I laugh scornfully. “You don’t know a damn thing about me.”
I hate that he can be so fucking calm, while I feel like I’m about jump out of my skin. Even now, he looks at me without giving anything away. It makes me feel like I’m close to tears or tearing my hair out half the time.
“Perhaps. It doesn’t have to be that way.”
“I’m not like the women you’re used to, you know,” I tell him, trying to get to a place where I feel like I’m solid ground.
“Oh?” he asks, raising his eyebrows. “And what women are those?”
“Women without a moral compass. Women who care about money and power.”
“You don’t care about money or power?” he asks.
I know already that he’s trying to lead me into a trap but I can’t help walking into it anyway. “No, I don’t.”
“That’s because you’ve always had it.” He runs a hand through his thick hair absent-mindedly.
“Okay, yes,” I admit. “I was raised in luxury, I had everything money could buy. Except my freedom. Ask me if I’d trade it all to be free. I would—in a heartbeat. And as for power… money or not, I’ve never had any of that.”

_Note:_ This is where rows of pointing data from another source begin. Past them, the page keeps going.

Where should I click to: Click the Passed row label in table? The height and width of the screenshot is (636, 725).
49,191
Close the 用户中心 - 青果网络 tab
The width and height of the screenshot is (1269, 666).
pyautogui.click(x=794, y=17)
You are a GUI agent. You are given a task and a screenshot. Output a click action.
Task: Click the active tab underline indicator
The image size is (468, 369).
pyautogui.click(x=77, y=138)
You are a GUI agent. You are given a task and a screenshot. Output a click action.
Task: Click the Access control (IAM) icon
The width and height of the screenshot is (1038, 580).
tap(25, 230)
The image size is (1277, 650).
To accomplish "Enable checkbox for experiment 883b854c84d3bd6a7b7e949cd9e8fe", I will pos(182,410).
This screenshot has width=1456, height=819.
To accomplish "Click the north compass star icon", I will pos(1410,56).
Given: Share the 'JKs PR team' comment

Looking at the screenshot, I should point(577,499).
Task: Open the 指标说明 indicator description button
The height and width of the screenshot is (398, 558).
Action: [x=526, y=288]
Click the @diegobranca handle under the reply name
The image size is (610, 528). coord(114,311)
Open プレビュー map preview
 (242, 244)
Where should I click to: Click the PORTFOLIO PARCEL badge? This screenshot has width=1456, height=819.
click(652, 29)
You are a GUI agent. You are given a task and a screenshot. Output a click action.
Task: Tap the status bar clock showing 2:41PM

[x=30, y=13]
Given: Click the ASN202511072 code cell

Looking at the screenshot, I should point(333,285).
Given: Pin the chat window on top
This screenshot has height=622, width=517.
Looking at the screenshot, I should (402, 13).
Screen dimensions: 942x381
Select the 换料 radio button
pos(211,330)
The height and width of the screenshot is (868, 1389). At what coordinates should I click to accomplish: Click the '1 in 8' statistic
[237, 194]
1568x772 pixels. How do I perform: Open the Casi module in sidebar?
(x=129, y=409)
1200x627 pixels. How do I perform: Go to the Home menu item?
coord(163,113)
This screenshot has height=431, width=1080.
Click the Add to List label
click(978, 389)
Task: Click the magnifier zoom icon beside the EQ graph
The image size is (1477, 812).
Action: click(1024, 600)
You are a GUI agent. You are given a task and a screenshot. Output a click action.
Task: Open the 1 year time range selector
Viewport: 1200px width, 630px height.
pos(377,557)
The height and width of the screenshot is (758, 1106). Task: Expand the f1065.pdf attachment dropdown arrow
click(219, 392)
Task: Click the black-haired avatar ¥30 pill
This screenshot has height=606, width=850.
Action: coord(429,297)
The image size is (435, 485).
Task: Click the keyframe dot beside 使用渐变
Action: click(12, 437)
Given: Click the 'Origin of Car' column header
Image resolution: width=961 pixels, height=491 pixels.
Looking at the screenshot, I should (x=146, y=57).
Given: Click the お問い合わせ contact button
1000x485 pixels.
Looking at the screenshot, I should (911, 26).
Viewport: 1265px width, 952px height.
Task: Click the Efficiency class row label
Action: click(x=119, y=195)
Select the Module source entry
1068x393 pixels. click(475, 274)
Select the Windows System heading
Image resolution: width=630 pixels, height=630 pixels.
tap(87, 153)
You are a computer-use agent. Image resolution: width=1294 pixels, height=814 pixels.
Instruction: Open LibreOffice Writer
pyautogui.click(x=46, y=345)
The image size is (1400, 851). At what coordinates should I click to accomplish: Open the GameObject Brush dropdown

“Your father protected you—"
“No,” I correct, “my father controlled me. I wasn’t allowed to go to a normal school with other kids because he didn’t want me to be influenced by ideas other than his. He didn’t want me meeting boys or having a life of my own. I was raised in a cage, and I thought when my father died, I would be free from it. But here I am again, right back where I started. Same bird, different cage.”
He looks at me in a measured way, but I can tell he’s purposefully keeping his expression vague.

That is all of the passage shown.